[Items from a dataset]
+---+
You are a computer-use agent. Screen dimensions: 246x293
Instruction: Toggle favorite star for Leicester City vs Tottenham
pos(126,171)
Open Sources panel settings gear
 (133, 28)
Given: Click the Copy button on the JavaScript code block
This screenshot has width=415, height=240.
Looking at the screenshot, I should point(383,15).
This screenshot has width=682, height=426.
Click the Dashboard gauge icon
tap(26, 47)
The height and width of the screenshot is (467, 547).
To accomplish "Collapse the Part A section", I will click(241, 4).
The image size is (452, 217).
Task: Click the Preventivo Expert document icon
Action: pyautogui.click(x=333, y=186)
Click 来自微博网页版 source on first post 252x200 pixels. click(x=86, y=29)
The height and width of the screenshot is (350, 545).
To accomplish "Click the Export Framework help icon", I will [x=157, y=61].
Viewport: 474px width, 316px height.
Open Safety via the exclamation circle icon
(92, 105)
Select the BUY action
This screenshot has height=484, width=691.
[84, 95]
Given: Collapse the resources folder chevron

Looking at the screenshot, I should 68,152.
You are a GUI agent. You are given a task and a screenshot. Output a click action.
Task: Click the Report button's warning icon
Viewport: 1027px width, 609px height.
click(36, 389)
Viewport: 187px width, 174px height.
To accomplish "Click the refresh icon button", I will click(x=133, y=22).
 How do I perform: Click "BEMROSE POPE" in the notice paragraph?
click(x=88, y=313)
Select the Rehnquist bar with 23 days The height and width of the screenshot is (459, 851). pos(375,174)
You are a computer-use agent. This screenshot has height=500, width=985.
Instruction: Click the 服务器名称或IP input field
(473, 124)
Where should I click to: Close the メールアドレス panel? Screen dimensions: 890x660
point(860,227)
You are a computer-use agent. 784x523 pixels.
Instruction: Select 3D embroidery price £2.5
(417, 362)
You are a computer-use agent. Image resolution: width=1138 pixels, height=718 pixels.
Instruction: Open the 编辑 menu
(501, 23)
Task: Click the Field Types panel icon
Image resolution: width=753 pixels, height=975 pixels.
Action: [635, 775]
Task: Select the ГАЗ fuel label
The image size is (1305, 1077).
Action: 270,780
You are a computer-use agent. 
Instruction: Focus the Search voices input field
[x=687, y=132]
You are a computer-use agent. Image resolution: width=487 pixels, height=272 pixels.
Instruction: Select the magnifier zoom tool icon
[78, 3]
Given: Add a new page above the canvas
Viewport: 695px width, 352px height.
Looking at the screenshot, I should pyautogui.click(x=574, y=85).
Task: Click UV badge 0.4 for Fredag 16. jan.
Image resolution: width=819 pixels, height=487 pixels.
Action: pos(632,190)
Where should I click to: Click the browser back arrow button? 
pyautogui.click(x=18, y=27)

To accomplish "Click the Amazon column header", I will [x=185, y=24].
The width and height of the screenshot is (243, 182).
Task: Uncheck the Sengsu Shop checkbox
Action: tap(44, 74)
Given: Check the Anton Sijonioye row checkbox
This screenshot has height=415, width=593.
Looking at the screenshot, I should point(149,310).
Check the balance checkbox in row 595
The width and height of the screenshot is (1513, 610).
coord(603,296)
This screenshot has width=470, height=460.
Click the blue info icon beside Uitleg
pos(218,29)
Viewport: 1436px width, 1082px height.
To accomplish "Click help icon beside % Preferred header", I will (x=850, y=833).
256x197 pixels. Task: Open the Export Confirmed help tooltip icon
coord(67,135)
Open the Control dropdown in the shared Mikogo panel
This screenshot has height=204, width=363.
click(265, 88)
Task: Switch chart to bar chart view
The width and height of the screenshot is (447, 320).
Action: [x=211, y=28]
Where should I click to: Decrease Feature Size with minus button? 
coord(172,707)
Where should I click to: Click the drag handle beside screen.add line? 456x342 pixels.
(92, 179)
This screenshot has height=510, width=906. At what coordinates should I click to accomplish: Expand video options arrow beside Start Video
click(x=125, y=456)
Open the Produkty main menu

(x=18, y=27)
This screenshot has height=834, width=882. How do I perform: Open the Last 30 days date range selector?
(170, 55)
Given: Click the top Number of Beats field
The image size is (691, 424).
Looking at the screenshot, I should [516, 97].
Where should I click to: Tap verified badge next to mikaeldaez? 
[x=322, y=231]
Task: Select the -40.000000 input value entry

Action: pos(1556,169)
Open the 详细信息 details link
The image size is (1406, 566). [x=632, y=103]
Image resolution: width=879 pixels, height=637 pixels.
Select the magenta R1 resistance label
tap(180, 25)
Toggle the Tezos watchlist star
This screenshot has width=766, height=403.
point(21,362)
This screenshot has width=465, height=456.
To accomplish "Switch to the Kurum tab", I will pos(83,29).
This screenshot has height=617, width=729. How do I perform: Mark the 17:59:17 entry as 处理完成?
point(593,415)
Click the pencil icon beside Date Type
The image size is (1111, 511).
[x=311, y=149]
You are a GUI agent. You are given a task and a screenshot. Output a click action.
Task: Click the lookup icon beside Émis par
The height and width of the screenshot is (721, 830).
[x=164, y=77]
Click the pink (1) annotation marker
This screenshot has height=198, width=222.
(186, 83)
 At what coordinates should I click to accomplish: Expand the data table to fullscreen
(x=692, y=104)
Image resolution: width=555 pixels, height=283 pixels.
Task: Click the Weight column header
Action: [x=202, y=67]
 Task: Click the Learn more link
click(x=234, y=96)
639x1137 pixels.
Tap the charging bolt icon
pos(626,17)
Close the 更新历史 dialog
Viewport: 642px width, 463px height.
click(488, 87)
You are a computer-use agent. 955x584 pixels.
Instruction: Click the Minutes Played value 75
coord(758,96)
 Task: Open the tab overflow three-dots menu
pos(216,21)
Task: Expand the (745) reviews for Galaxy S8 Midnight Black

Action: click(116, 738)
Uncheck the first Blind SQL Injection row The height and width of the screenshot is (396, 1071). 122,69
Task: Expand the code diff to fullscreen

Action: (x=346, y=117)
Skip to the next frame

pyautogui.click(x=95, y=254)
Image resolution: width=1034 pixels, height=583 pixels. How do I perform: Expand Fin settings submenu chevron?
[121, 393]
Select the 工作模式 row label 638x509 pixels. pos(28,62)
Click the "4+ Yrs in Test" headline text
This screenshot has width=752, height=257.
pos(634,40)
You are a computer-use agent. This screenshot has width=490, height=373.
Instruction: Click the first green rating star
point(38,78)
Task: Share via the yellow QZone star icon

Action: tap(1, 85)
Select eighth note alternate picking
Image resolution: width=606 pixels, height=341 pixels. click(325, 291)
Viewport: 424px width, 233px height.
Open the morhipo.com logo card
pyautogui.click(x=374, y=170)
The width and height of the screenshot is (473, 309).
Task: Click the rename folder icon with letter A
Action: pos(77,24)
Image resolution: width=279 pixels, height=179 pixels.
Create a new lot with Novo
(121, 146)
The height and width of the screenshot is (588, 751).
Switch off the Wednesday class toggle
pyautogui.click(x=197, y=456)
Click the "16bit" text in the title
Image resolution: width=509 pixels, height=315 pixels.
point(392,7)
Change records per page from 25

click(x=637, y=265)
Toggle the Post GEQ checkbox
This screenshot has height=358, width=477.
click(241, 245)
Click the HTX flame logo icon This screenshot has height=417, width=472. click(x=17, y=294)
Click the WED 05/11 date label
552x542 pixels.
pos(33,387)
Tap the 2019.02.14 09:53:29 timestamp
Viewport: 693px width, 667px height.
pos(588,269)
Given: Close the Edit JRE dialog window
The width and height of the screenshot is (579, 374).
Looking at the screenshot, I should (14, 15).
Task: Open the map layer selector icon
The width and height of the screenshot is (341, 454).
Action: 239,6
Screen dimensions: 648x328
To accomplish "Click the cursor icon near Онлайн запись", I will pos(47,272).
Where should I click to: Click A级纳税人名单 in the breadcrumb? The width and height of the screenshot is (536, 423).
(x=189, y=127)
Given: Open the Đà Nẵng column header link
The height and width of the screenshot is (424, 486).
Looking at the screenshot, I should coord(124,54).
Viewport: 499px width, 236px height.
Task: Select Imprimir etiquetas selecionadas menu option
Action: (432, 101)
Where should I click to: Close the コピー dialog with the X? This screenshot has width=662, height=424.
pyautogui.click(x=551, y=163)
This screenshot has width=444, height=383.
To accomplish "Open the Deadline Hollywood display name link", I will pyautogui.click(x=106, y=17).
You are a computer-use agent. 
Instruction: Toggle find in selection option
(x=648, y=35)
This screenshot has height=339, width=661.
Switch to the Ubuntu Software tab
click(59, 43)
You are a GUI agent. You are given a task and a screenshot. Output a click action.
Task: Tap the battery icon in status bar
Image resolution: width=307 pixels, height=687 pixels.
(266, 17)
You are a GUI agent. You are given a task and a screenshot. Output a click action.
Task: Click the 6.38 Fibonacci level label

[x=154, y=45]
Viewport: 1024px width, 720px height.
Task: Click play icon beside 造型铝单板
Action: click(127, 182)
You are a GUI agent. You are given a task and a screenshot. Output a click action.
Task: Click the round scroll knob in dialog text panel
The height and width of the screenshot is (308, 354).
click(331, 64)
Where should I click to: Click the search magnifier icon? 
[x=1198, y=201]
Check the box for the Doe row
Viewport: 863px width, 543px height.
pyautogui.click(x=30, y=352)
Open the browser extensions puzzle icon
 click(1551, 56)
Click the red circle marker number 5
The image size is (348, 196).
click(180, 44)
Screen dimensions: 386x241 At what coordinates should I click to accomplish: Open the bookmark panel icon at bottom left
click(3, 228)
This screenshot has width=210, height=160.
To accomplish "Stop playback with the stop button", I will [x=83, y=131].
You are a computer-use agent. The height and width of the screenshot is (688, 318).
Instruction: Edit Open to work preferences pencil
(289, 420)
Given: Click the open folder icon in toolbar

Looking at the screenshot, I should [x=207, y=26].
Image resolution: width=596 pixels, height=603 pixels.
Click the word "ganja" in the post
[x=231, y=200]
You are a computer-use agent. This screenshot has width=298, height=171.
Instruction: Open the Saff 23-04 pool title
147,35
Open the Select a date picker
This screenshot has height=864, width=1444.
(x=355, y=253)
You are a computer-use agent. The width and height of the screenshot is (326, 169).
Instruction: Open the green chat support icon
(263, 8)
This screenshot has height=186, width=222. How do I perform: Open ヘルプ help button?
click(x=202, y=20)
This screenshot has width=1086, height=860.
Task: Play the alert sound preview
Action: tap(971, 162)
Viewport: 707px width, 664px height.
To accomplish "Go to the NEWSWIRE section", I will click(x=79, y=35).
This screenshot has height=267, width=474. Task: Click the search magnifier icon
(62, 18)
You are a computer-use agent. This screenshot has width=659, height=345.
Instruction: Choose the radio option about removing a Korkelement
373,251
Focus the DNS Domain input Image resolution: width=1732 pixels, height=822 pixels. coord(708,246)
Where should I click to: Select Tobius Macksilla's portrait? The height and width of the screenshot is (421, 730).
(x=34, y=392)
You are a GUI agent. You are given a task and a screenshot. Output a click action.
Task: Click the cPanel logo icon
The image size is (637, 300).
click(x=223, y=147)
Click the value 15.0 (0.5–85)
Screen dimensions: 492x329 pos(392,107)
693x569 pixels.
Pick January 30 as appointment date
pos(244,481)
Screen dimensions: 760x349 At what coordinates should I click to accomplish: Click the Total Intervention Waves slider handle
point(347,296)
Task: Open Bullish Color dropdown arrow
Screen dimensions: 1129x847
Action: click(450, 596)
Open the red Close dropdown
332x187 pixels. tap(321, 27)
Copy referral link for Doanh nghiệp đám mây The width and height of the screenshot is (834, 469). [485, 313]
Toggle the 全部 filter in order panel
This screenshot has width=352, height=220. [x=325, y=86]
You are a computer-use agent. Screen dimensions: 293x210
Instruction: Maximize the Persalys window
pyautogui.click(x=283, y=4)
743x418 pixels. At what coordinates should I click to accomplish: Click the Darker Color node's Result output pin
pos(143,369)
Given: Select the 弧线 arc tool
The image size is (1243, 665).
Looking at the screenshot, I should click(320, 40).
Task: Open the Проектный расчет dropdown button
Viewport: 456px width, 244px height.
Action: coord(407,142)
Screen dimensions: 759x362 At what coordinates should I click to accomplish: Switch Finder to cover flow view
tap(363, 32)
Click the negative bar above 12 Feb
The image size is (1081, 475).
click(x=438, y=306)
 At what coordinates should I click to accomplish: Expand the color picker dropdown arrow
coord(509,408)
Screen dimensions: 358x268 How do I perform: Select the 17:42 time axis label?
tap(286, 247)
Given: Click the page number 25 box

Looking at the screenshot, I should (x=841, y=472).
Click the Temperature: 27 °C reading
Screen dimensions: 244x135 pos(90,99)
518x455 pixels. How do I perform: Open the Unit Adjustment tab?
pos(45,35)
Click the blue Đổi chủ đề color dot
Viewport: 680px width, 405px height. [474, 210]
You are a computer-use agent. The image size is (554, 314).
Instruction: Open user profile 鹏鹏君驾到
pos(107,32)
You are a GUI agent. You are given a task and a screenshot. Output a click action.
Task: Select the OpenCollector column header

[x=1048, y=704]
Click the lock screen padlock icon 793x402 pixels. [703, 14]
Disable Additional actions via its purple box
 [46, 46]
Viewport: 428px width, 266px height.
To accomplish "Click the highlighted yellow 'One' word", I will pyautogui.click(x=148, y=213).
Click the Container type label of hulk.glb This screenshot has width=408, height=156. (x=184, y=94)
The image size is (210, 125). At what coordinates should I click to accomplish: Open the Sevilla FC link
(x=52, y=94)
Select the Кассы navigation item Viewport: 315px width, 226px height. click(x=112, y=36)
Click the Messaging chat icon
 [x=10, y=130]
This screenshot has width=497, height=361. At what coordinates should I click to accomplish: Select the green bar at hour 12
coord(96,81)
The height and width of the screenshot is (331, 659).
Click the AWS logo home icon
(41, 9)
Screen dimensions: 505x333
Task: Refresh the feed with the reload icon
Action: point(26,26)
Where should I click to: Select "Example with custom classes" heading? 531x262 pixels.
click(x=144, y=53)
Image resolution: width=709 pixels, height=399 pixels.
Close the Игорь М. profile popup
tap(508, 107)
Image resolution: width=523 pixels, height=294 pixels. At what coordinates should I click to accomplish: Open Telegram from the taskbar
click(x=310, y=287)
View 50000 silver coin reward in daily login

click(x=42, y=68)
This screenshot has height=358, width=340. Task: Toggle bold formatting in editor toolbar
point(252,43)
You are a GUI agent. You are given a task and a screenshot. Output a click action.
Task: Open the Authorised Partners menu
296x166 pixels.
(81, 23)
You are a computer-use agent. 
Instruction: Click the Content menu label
+---+
**Work request**
What you return must be an exact retyping of the lines above starting at the line with "This screenshot has width=415, height=240." and ending at the line with "The height and width of the screenshot is (467, 547).", and nothing besides.

**Output of the task**
This screenshot has width=415, height=240.
Looking at the screenshot, I should point(383,15).
This screenshot has width=682, height=426.
Click the Dashboard gauge icon
tap(26, 47)
The height and width of the screenshot is (467, 547).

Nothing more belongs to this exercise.